Lung tumors occurred at increased incidences in male and female mice exposed to dichloromethane (alveolar/bronchiolar adenomas: male - 3/50; 19/50; 24/50; female - 2/50; 23/48; 28/48; alveolar/bronchiolar carcinomas: male - 2/50; 10/50; 28/50; female - 1/50; 13/48; 29/48). Cytologic degeneration of the liver was observed at increased incidences in high dose male and dosed female mice (male: 0/50; 0/49; 22/49; female: 0/50; 23/48; 21/48). Incidences of hepatocellular adenomas or hepatocellular carcinomas (combined) were increased in high dose male and dosed female mice (male: 22/50; 24/49; 33/49; female: 3/50; 16/48; 40/48). There were also dose-related increases in the numbers of mice bearing multiple lung or liver neoplasms. Dose-related increases were observed in the incidences of testicular atrophy in male mice and uterine and ovarian atrophy in female mice; these effects are considered to be secondary responses to neoplasia.
An audit of the experimental data was conducted for the 2-year studies of dichloromethane. No data discrepancies were found that influenced the final interpretations.

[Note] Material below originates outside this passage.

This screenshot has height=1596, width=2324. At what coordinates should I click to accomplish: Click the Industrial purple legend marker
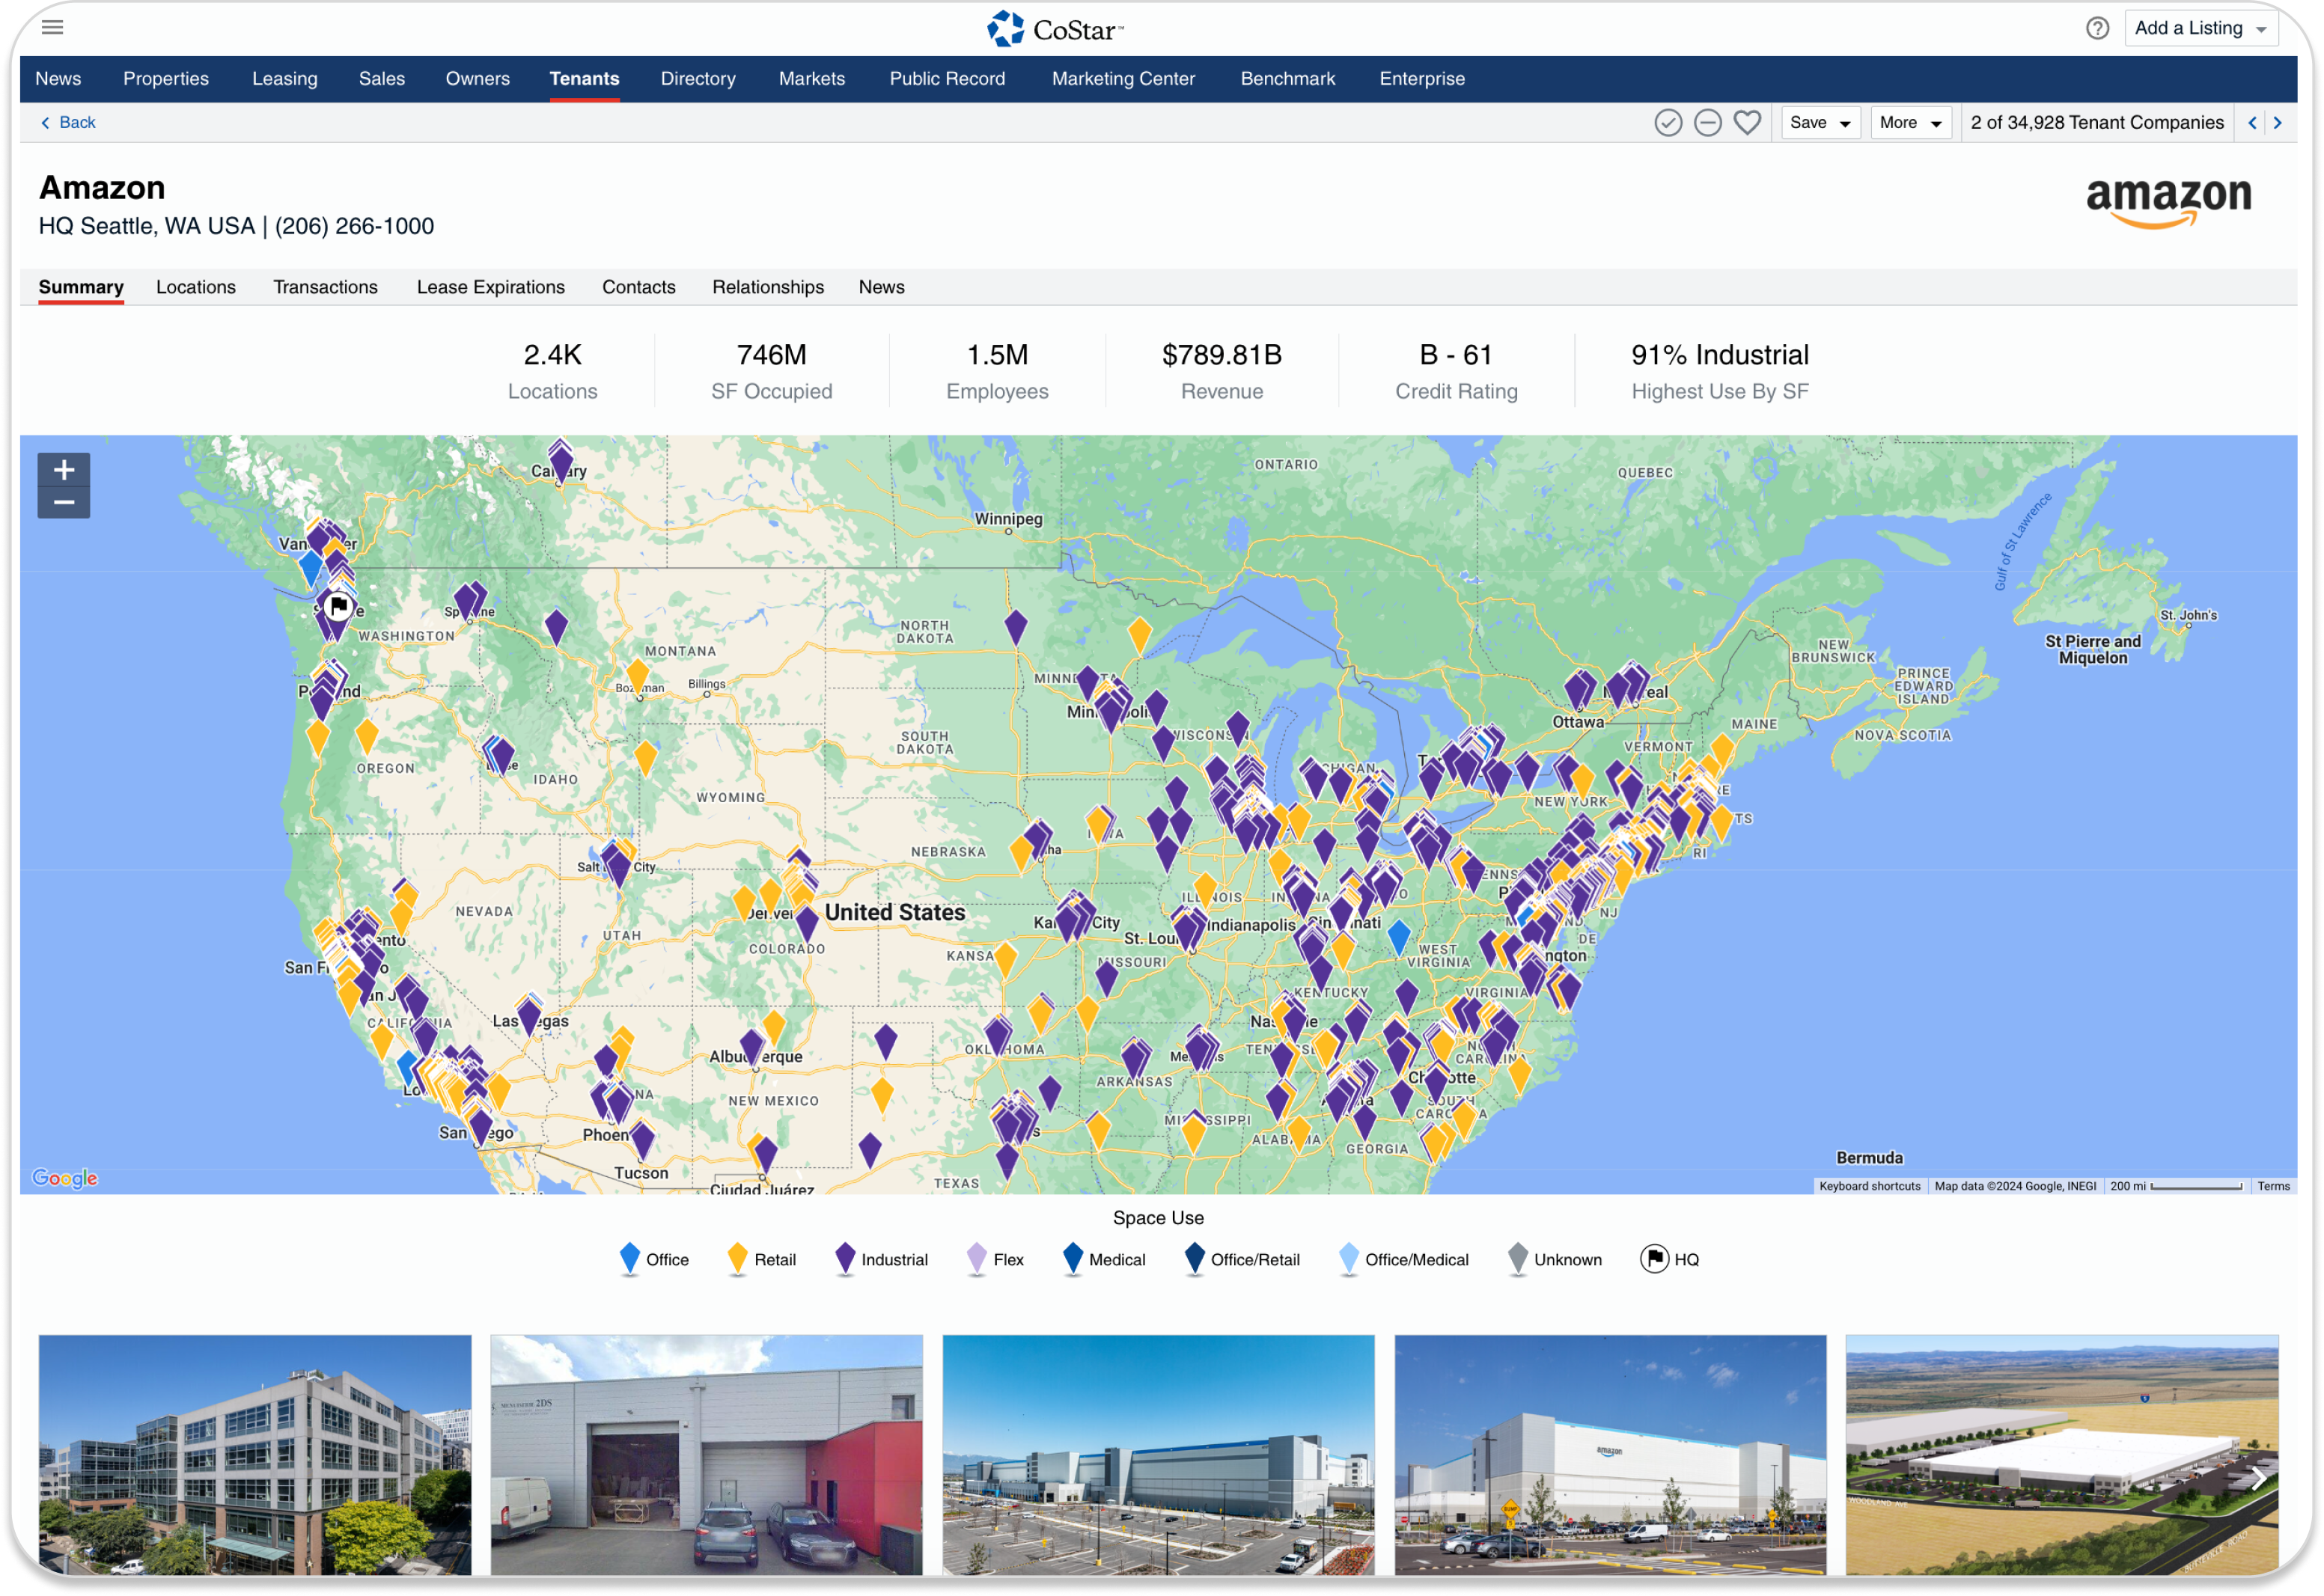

Under the conditions of these inhalation studies, there was some evidence of carcinogenicity of dichloromethane for male F344/N rats as shown by an increased incidence of benign neoplasms of the mammary gland. There was clear evidence of carcinogenicity of dichloromethane for female F344/N rats as shown by increased incidences of benign neoplasms of the mammary gland. There was clear evidence of carcinogenicity of dichloromethane for male and female B6C3F1 mice, as shown by increased incidences of alveolar/bronchiolar neoplasms and of hepatocellular neoplasms.